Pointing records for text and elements
---
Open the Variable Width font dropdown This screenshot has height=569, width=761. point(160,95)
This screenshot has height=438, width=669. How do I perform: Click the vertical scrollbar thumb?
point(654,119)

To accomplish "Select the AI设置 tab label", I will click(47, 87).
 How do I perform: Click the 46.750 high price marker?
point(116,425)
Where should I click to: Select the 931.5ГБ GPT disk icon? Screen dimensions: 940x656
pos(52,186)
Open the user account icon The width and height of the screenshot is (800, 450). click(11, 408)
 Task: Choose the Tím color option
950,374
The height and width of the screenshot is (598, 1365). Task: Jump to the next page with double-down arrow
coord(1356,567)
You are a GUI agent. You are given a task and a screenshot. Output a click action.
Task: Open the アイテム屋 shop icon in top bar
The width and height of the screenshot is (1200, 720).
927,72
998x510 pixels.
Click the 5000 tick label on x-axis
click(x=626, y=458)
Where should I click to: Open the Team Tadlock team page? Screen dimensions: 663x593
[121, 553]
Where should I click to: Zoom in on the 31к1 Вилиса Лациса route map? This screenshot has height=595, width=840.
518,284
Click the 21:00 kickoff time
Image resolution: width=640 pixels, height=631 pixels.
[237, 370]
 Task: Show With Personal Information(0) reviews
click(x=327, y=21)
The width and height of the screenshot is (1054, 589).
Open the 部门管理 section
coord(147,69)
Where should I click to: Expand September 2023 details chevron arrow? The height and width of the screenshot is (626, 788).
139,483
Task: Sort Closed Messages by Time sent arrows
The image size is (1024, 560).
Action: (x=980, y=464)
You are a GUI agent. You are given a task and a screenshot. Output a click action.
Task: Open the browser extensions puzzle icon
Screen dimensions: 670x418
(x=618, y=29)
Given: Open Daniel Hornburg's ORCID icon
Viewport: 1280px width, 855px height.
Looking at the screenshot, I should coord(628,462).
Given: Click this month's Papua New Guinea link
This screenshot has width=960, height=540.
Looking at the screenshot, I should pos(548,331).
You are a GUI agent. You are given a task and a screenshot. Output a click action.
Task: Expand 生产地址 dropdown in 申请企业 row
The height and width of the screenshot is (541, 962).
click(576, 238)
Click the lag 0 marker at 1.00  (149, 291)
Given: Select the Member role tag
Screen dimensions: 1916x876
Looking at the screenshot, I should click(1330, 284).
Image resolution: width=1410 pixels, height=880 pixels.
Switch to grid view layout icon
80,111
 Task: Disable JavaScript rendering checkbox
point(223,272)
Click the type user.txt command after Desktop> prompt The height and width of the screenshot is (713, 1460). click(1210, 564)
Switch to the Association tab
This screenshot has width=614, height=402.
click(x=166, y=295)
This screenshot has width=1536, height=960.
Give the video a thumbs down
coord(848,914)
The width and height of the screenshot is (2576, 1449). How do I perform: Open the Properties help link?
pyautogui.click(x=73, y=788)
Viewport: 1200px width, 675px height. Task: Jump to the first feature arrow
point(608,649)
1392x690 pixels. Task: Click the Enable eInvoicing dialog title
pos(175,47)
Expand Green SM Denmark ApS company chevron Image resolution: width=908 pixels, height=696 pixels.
---
> [WHAT THE TASK REQUIRES]:
Repeat the entries without any change, everything from the line containing "Task: Sort Closed" down to the line containing "pos(175,47)".

> [WRITTEN RESPONSE]:
Task: Sort Closed Messages by Time sent arrows
The image size is (1024, 560).
Action: (x=980, y=464)
You are a GUI agent. You are given a task and a screenshot. Output a click action.
Task: Open the browser extensions puzzle icon
Screen dimensions: 670x418
(x=618, y=29)
Given: Open Daniel Hornburg's ORCID icon
Viewport: 1280px width, 855px height.
Looking at the screenshot, I should coord(628,462).
Given: Click this month's Papua New Guinea link
This screenshot has width=960, height=540.
Looking at the screenshot, I should pos(548,331).
You are a GUI agent. You are given a task and a screenshot. Output a click action.
Task: Expand 生产地址 dropdown in 申请企业 row
The height and width of the screenshot is (541, 962).
click(576, 238)
Click the lag 0 marker at 1.00  (149, 291)
Given: Select the Member role tag
Screen dimensions: 1916x876
Looking at the screenshot, I should click(1330, 284).
Image resolution: width=1410 pixels, height=880 pixels.
Switch to grid view layout icon
80,111
 Task: Disable JavaScript rendering checkbox
point(223,272)
Click the type user.txt command after Desktop> prompt The height and width of the screenshot is (713, 1460). click(1210, 564)
Switch to the Association tab
This screenshot has width=614, height=402.
click(x=166, y=295)
This screenshot has width=1536, height=960.
Give the video a thumbs down
coord(848,914)
The width and height of the screenshot is (2576, 1449). How do I perform: Open the Properties help link?
pyautogui.click(x=73, y=788)
Viewport: 1200px width, 675px height. Task: Jump to the first feature arrow
point(608,649)
1392x690 pixels. Task: Click the Enable eInvoicing dialog title
pos(175,47)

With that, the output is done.